Articles Related to Testing of Mirrors

What you can do before your mirror is polished


At each step in the making of a telescpe mirror, there are tests or inspections that you can do to verify that the job is progressing correctly. Some of these are cherished secrets of professional opticians and are not published in any books or magazines. Here are some of them:


A little extra trouble now can save you from big headaches in the future.

Visual Inspection: look before you leap

You should inspect your glass before you put any work into it. If you are going to cut the cirular blank out yourself, you should verify that the glass is not TEMPERED. Look for an etched label on the glass. Look for dimples along the edge where the glass might have been suspended by tongs. If you have already cut out the circle yourself, and it is still in one piece, you can be sure your glass is not tempered. Look for physical defects in your glass. Look for internal fractures, especially around the edge of a circular blank. Look for internal bubbles, sometimes you can avoid a bad bubble by grinding on the other side of the glass. If you are making a lens instead of a mirror, check that the edge is a perfect circular cylinder; you will depend on this when you check for wedge. Make sure the blank is the right diameter and thickness for the mirror you are going to make. If the blank is slumped or has a pre-generated curve, measure that. Slumped blanks are usually a bit too thin, and you want to minimize the removal of material. If the glass is to be part of a lens or a stressed mirror, check for wedge by measuring the thickness at eight places around the edge.

It may be that the exterior of your glass is ground so that you cannot see the interior. In that case, you can improve the visibility by immersing the glass into an aquarium. If the aquarium is not occupied by living things, you can fill it with a fluid that more nearly matches the index of refraction of glass and you will have a better view.

satanic cross

"Satanic cross" indicates strained glass

Testing for Strain

You should verify that your glass is free from internal strain before you put any work into it. Even if your glass is not tempered, it may have considerable internal strain due to poor annealing. To check your glass, use linearly polarized light. Rotate your polarizing filter and your analyzing filter so that the transmitted light is minimized. Insert your glass, and if you see any light patterns you know that the glass is strained.

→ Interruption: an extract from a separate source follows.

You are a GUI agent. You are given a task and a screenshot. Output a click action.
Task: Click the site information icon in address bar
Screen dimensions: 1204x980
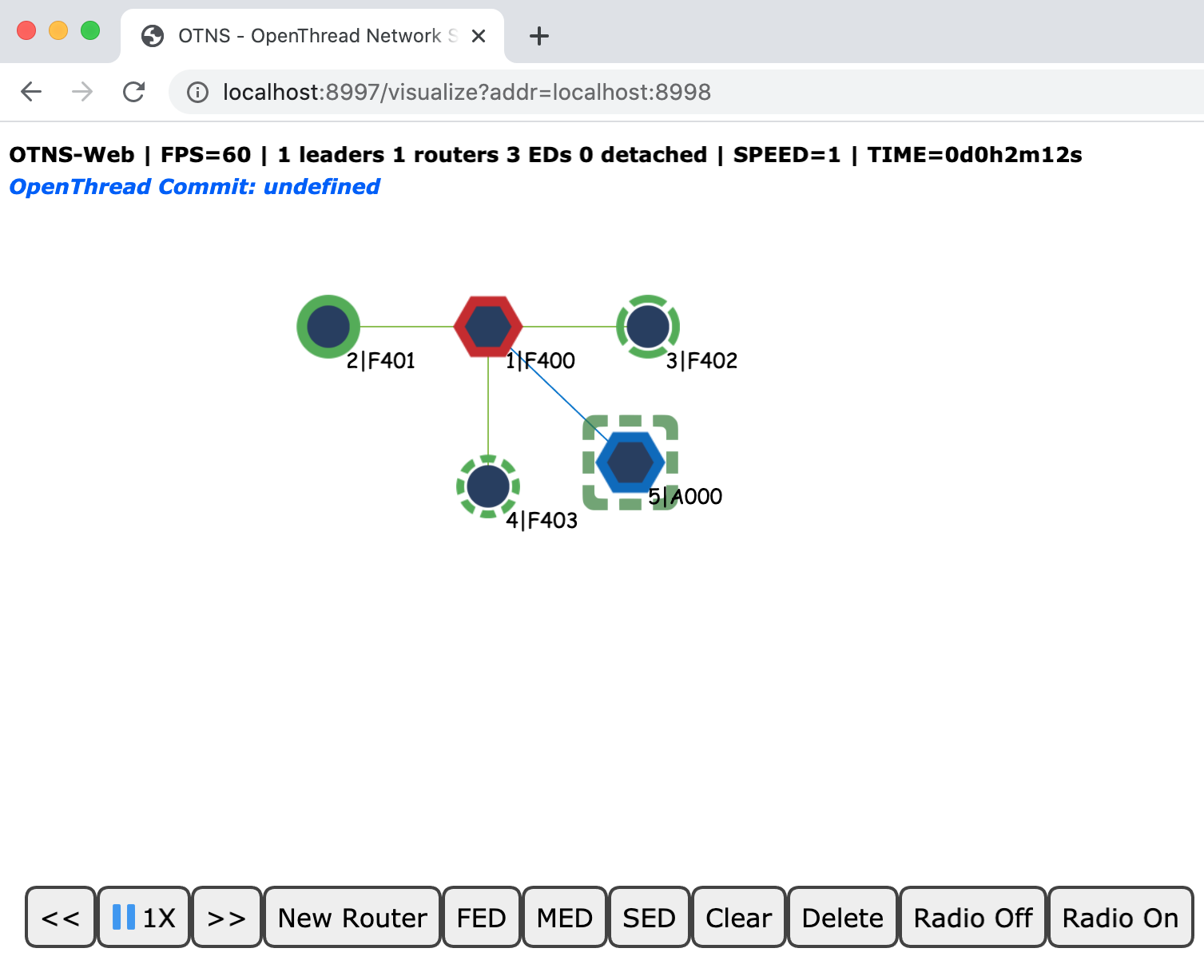tap(197, 92)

An example of such a light pattern is the Satanic Cross.

Sources of polarized light: Camera polarizing filters can be used for viewing and photographing the strain patterns in glass, but you must be sure to use the LINEAR polarizing filter, not the circular polarizing filter that the camera store salesman will try to push onto you. Cheap large polaroid filters have been available from Edmund Scientific, but that may no longer be the case. You can make a large polarizer from several sheets of window glass. Light that passes through several layers of glass at about a 45 degree angle will be strongly polarized. Use a second polarizer to minimize the light transmitted through both polarizers, then fine tune the exact tilt angle of the glass for total darkening. Similarly, the light that is reflected from glass at this critical angle ("Brewster's angle") will be polarized. Sometimes you can capture useful polarized light from natural sources like the grazing angle reflection from a car body.

If the inside of your glass is not visible due to an unpolished exterior, use an aquarium tank for this test.

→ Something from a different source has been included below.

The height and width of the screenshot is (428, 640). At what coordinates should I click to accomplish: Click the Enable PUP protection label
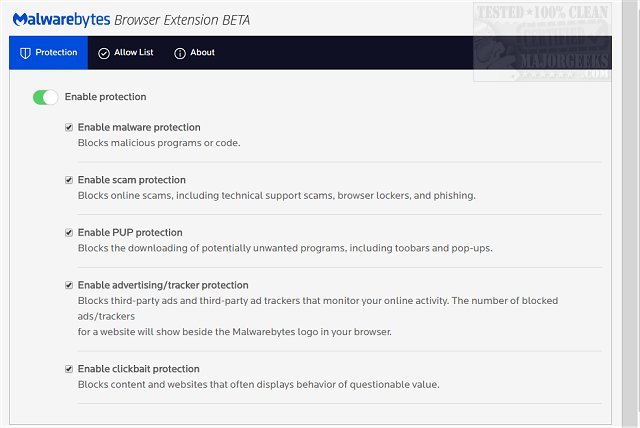coord(130,233)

During grinding you should check for surface quality, depth of the curve (or focal length), and the overall shape of the surface. Here are some tests you can do:

Visual Inspection

Check the surface quality of your mirror during grinding. The ground surface should cover the entire front surface of the mirror blank (when you first start grinding, the mirror edges and the tool center will be untouched for a while). The texture of the grind should be uniform, from center to edge, on both the mirror and the tool. There should be no large pits left over from previous grades of abrasive. There should be no large pits due to excessive pressure during grinding. While grinding the last two grades of abrasive, you should use a magnifying lens or a cheap microscope for inspecting the texture.

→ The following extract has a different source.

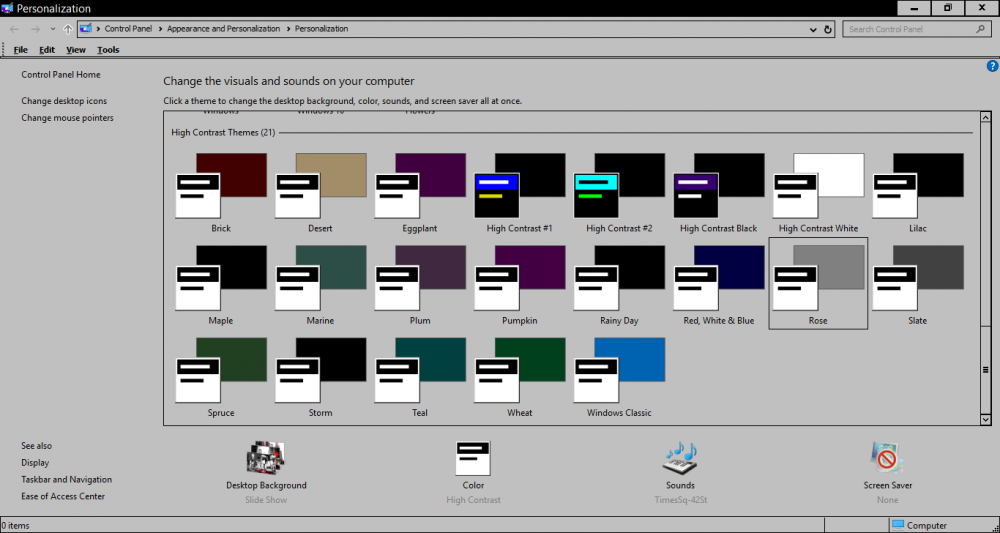Click the Up arrow navigation button
1000x533 pixels.
pyautogui.click(x=67, y=29)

During the last grade of abrasive, you should be able to look through the mirror. Although the view will be foggy, you should clearly see an illuminated lamp. The view may be tinted red (because blue light is scattered more than red light). You are not ready to polish until you get this sharp but foggy view through the glass. (This inspection applies only to transparent materials, of course!)

Feel

The feel test checks the surface quality of your ground mirror and tool and provides confidence that you can go to the next grit. During grinding stop occasionally to check your progress. Clean and dry the mirror and tool. Stroke the surface of both mirror and tool; the surface should feel the same all over. With very clean hands, scratch the surface of the mirror and tool with your fingernail. (Don't worry, glass is harder than fingernails.) The sound and feel of this should be the same at the center as at the edge of the pieces. If the edge zone is rougher, you have to grind some more with your present grade of abrasive.

You should check the bevel on the edge of your mirror. Run your thumb over the edge, and if it feels sharp, re-grind the bevel until it does not feel sharp. More than 0.5 mm of bevel is a waste of aperture.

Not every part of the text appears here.